● **Provided data**:

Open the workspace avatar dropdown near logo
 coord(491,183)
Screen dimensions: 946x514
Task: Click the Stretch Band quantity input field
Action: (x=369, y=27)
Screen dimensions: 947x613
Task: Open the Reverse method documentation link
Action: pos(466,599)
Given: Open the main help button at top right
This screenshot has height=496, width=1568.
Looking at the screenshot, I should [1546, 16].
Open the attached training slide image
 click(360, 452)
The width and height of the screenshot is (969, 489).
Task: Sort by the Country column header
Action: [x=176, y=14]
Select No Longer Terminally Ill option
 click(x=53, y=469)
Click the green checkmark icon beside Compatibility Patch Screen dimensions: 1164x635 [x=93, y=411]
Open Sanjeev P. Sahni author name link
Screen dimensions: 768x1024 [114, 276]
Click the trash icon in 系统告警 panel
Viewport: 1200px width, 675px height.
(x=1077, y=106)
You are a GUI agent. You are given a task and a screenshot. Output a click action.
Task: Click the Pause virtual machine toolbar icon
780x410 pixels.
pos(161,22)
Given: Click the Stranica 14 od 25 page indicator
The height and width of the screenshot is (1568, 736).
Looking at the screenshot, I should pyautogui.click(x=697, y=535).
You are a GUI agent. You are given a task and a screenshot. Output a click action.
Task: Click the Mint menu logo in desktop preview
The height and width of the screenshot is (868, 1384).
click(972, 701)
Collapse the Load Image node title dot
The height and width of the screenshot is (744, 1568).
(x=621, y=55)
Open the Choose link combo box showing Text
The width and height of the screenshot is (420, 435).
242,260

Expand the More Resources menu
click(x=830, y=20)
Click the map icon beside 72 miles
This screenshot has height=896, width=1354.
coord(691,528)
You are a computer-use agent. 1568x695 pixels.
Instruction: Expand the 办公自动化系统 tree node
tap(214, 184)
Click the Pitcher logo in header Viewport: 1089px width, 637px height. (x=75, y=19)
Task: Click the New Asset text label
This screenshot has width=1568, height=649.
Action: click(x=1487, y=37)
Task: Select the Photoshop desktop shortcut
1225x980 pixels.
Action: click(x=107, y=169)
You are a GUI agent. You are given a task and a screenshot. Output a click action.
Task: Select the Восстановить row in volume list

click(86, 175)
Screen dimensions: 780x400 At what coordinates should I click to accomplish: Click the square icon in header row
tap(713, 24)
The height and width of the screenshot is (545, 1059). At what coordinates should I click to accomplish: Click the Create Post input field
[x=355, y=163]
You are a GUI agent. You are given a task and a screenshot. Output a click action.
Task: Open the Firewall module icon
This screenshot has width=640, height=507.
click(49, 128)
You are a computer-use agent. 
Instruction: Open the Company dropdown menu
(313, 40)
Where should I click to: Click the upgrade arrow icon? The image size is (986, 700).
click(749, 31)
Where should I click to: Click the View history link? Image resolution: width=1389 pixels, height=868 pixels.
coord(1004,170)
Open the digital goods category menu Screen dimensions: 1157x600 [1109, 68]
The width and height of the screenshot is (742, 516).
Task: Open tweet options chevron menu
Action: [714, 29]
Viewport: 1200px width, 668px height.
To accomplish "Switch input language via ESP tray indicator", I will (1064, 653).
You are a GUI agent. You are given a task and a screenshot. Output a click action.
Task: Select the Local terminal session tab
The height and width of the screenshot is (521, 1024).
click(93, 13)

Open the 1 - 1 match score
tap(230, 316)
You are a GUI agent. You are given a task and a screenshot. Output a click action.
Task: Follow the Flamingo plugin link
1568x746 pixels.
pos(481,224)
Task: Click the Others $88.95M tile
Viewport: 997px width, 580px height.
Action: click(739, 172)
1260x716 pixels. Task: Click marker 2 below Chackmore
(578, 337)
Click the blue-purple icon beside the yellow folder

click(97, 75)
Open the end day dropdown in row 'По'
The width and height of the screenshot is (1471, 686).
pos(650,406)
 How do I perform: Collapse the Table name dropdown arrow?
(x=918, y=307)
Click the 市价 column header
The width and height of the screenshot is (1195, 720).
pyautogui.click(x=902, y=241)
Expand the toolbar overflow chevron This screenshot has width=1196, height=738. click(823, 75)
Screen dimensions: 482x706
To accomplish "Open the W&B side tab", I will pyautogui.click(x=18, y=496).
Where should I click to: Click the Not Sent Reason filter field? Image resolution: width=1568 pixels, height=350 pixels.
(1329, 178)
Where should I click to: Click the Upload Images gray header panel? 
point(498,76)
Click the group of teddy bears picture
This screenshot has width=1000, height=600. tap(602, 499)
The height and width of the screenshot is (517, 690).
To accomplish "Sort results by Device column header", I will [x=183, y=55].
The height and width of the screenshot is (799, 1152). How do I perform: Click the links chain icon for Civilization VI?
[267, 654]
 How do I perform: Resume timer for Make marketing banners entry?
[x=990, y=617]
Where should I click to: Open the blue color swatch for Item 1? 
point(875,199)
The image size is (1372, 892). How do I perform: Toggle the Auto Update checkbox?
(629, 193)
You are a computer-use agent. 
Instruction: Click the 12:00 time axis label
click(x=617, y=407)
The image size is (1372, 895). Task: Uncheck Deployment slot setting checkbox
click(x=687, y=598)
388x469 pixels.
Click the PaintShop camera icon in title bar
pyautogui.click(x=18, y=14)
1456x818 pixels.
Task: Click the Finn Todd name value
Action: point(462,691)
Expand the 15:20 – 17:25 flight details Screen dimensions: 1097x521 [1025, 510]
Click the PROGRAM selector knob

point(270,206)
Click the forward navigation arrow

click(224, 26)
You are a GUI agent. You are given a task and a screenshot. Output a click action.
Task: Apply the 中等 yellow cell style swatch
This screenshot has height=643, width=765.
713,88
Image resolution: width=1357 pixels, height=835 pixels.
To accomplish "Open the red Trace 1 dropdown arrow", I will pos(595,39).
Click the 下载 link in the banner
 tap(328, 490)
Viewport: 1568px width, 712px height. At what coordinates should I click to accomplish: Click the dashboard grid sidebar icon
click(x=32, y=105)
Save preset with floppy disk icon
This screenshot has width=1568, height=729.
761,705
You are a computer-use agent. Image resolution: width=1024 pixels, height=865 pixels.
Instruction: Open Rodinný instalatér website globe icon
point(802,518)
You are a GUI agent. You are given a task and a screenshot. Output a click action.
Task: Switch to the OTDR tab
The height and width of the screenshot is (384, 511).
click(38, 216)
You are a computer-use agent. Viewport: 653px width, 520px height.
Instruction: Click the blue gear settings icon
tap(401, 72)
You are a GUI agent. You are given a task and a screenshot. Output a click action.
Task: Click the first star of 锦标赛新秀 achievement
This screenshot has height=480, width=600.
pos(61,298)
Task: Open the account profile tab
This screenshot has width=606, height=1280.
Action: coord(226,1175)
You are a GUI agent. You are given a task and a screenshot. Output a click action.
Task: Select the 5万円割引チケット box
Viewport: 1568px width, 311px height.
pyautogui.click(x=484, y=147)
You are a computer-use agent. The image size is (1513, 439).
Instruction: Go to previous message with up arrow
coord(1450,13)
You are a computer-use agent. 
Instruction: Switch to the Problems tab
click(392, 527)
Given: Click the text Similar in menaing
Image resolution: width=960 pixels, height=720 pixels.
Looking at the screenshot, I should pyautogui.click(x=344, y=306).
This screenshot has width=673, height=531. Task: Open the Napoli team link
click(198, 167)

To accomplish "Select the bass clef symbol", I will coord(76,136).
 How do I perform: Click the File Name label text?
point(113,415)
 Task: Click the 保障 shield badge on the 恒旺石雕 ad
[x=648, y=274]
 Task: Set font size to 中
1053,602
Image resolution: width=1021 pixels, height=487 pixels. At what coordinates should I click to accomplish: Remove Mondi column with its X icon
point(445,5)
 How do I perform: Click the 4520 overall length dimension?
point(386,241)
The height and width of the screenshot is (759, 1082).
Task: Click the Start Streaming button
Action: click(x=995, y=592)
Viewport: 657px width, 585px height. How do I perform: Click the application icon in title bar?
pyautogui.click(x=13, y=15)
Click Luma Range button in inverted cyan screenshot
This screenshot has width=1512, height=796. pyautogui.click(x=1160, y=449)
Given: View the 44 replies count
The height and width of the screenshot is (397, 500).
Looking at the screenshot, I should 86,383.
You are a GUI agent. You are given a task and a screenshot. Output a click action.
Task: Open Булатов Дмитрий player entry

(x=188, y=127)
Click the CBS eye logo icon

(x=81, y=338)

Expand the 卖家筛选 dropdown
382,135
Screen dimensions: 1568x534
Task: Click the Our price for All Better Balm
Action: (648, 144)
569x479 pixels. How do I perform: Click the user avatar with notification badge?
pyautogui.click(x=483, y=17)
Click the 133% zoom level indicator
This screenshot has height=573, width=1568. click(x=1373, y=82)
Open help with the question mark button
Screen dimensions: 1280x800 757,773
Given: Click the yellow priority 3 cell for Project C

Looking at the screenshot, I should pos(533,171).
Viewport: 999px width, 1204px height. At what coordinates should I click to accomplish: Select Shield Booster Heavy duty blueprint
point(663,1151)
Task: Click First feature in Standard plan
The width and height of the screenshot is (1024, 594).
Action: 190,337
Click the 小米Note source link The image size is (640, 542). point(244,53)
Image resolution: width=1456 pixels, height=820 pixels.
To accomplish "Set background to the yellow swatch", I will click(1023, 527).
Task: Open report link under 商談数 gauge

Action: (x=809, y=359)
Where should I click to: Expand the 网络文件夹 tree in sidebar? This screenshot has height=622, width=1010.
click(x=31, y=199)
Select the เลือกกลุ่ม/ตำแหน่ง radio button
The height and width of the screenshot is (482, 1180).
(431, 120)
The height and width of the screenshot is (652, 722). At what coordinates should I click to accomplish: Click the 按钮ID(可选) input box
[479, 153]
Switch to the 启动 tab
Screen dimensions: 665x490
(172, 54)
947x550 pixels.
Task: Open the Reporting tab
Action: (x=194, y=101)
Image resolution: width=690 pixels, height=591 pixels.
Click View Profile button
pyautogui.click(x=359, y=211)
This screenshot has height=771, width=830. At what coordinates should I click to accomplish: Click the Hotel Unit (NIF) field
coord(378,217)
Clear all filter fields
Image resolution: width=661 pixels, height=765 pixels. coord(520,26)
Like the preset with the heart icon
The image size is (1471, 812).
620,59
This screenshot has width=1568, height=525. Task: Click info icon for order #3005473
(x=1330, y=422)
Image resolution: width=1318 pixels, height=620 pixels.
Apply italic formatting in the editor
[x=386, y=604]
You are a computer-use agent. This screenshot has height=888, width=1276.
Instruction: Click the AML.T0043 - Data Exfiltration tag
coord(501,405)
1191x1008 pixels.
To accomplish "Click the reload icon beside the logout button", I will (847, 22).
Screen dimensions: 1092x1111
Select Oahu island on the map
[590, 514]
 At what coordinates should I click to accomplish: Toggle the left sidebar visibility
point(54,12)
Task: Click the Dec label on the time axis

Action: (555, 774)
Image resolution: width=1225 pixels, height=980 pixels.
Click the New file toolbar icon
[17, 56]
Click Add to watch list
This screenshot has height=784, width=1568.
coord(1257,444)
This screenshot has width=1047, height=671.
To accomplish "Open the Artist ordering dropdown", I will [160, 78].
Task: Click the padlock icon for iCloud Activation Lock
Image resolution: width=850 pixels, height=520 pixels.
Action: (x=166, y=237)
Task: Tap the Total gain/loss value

● **Try it**:
Give back exactly the lines from the beginning of the records through the line containing "Given: Open the main help button at top right", and only those.

● **Task answer**:
Open the workspace avatar dropdown near logo
 coord(491,183)
Screen dimensions: 946x514
Task: Click the Stretch Band quantity input field
Action: (x=369, y=27)
Screen dimensions: 947x613
Task: Open the Reverse method documentation link
Action: pos(466,599)
Given: Open the main help button at top right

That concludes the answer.